#### Given text:
Additionally to see all errdisabled interfaces that will be enabled you can use

Switch# show errdisable recovery

This command will show all errdisable causes with enabled recovery and all interfaces that will be enabled on the next timeout.

To configure errdisable recovery, you will use exactly that command

Switch#conf t
Switch(config)#errdisable recovery cause bpduguard

That command will enable recovery for the bpduguard (STP loop) cause.

errdisable recovery timer

Switch(config)#errdisable recovery interval 30

This will set a 30 second interval between timeouts, for every timeout cycle – all interfaces which are shutdown because of errdisable will be re-enabled.

If the reason for the errdisable status persists, the interface will then be shutdown and set to status errdisable again. If you set the timeout too low, you may use a lot of CPU because the interface will effectively be flapping.

Locking Down Network Ports from IOS

Sunday, October 26th, 2008

Someone connecting to your network can cause serious damage if you are sloppy with security.

port-security on switches is very flexible, first show the status of port security

Switch#show port-security interface Gi0/19
Port Security : Disabled
Port Status : Secure-down
Violation Mode : Shutdown
Aging Time : 0 mins
Aging Type : Absolute
SecureStatic Address Aging : Disabled
Maximum MAC Addresses : 1
Total MAC Addresses : 0
Configured MAC Addresses : 0
Sticky MAC Addresses : 0
Last Source Address:Vlan : 001b.53b1.ffff:20
Security Violation Count : 181

Port security is disabled, violation mode is shutdown which means that the port should be shutdown if port security is tripped. There are

Let us limit this port to one MAC address, and if we see more than one; shutdown the port.

Switch#conf t
Enter configuration commands, one per line. End with CNTL/Z.
Switch(config)#int gi 0/19
Switch(config-if)#switchport port-security maximum 1
Switch(config-if)#switchport port-security violation shutdown
Switch(config-if)#switchport port-security
11:31:17: %PM-4-ERR_DISABLE: psecure-violation error detected on Gi0/19, putting Gi0/19 in err-disable state
11:31:17: %PORT_SECURITY-2-PSECURE_VIOLATION: Security violation occurred, caused by MAC address 001b.53b1.ffff on port GigabitEthernet0/19.
11:31:18: %LINEPROTO-5-UPDOWN: Line protocol on Interface GigabitEthernet0/19, changed state to down
11:31:19: %LINK-3-UPDOWN: Interface GigabitEthernet0/19, changed state to down

What happened here? First we limited the port to max one MAC address, then we configured that if this is violated then the port should be shutdown. And at last we turned on port-security.
As you can see, immediately the port went in an errdisable state for a security violation.

Storm control can be used to limit the amount of broadcast, unicast or multicast traffic on a port.

#### Dataset records:
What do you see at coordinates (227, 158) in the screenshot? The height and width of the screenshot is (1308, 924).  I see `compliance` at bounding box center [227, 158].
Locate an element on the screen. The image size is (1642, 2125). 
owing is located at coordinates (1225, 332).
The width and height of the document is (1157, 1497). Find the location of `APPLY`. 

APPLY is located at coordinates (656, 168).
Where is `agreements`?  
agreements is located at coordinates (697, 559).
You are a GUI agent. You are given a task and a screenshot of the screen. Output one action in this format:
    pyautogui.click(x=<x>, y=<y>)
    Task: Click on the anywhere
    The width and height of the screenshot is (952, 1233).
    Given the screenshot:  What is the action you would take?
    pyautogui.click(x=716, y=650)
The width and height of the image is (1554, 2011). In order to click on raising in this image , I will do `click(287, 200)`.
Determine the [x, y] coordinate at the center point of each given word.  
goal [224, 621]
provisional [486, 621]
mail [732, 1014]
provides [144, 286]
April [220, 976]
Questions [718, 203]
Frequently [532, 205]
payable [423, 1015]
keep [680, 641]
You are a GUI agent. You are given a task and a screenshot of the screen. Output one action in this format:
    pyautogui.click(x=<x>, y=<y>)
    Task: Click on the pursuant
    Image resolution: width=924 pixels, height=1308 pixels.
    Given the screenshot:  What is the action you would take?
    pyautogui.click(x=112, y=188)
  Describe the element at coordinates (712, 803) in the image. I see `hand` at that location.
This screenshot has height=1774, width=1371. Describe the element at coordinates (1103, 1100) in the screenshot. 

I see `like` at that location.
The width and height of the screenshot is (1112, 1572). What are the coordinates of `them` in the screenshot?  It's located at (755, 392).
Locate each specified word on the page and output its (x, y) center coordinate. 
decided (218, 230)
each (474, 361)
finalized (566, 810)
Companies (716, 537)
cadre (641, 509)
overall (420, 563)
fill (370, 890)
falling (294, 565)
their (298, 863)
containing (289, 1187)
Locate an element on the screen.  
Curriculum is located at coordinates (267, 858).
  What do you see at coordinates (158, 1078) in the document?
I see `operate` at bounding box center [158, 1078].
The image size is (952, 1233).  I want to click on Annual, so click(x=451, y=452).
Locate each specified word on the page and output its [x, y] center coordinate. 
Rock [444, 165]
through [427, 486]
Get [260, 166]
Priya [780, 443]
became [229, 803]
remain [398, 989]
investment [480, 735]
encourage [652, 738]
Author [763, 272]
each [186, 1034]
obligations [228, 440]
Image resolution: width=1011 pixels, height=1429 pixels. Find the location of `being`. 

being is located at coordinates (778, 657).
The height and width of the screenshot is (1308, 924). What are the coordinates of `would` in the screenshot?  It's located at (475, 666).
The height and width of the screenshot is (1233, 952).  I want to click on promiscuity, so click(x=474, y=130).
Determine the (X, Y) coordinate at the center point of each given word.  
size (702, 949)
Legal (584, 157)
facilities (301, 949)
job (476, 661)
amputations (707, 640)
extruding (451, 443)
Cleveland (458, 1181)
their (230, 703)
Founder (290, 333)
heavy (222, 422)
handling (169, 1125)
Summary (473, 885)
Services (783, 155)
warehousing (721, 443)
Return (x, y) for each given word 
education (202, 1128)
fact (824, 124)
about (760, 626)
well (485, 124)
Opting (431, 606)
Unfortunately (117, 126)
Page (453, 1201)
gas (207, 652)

#### Work to be completed:
From the switch configuration text, print the passage between "11:31:18: %LINEPROTO-5-UPDOWN: Line" and "a security violation.", inclusive.

#### Solution to this problem:
11:31:18: %LINEPROTO-5-UPDOWN: Line protocol on Interface GigabitEthernet0/19, changed state to down
11:31:19: %LINK-3-UPDOWN: Interface GigabitEthernet0/19, changed state to down

What happened here? First we limited the port to max one MAC address, then we configured that if this is violated then the port should be shutdown. And at last we turned on port-security.
As you can see, immediately the port went in an errdisable state for a security violation.